As an example, during engine idling conditions, a bypass valve coupling a supercharger compressor to an intake passage may be closed enabling a larger portion of intake airflow to be directed through the compressor. A control signal commanded to an electric motor driving the supercharger compressor may then be increased in a step-wise manner. For example, a first motor speed may be commanded, following which a change in compressor speed and a total vehicle current (such as an alternator current) may be measured. Then, a second motor speed, higher than the first motor speed, may be commanded, following which the change in compressor speed and total vehicle current may again be measured.

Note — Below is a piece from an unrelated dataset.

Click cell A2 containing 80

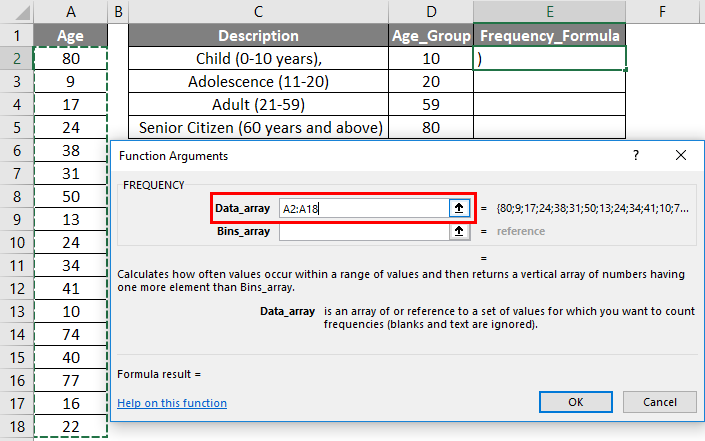[x=70, y=59]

At each step, the measured change in compressor speed and current may be compared to an expected change, the expected change based on the commanded (e.g., first or second) motor speed. Since the engine electrical demand may change due to engine components other than the electric motor, the change in total vehicle current cannot be assumed to be due exclusively to the supercharger. However, by applying multiple step-changes in supercharger command, and measuring the change in total vehicle current for each step, the current changes due to the supercharger may be isolated. Responsive to the measured change in compressor speed and/or vehicle current being lower than expected, supercharger degradation may be inferred. Further, a degree of degradation may be determined based on the difference and appropriate mitigating steps may be taken in accordance.

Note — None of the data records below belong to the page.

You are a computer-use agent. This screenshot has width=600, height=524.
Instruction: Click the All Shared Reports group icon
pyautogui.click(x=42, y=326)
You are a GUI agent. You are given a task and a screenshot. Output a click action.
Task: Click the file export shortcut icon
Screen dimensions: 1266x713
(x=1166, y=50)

In this way, by monitoring changes in the supercharger compressor speed and vehicle current responsive to incremental changes in operation of the electrical motor coupled to the compressor, potential degradation of the electric supercharger efficiency may be reliably identified. The technical effect of using the engine alternator current is that a directly measurable vehicle electrical power usage may be correlated with the electrical power usage of the motor and the electrical efficiency of the supercharger, instead of relying on modeled behavior which may be differ from the actual behavior due to instantaneous vehicle operating conditions. By opportunistically performing the supercharger diagnostics during engine idling conditions, the diagnostics may be completed without inconvenience to the operator and without requiring extensive and complex computation. Additionally, by correlating changes in a command delivered to the supercharger compressor motor with changes in alternator current, the electrical efficiency may be diagnosed while appropriately accounting for any electrical load on the vehicle system, separate from the electrical compressor. Consequently, a more robust diagnostic of an electric supercharger may be provided. By timely diagnosing and addressed supercharger electrical efficiency, component life may be extended.
It should be understood that the summary above is provided to introduce in simplified form a selection of concepts that are further described in the detailed description. It is not meant to identify key or essential features of the claimed subject matter, the scope of which is defined uniquely by the claims that follow the detailed description. Furthermore, the claimed subject matter is not limited to implementations that solve any disadvantages noted above or in any part of this disclosure.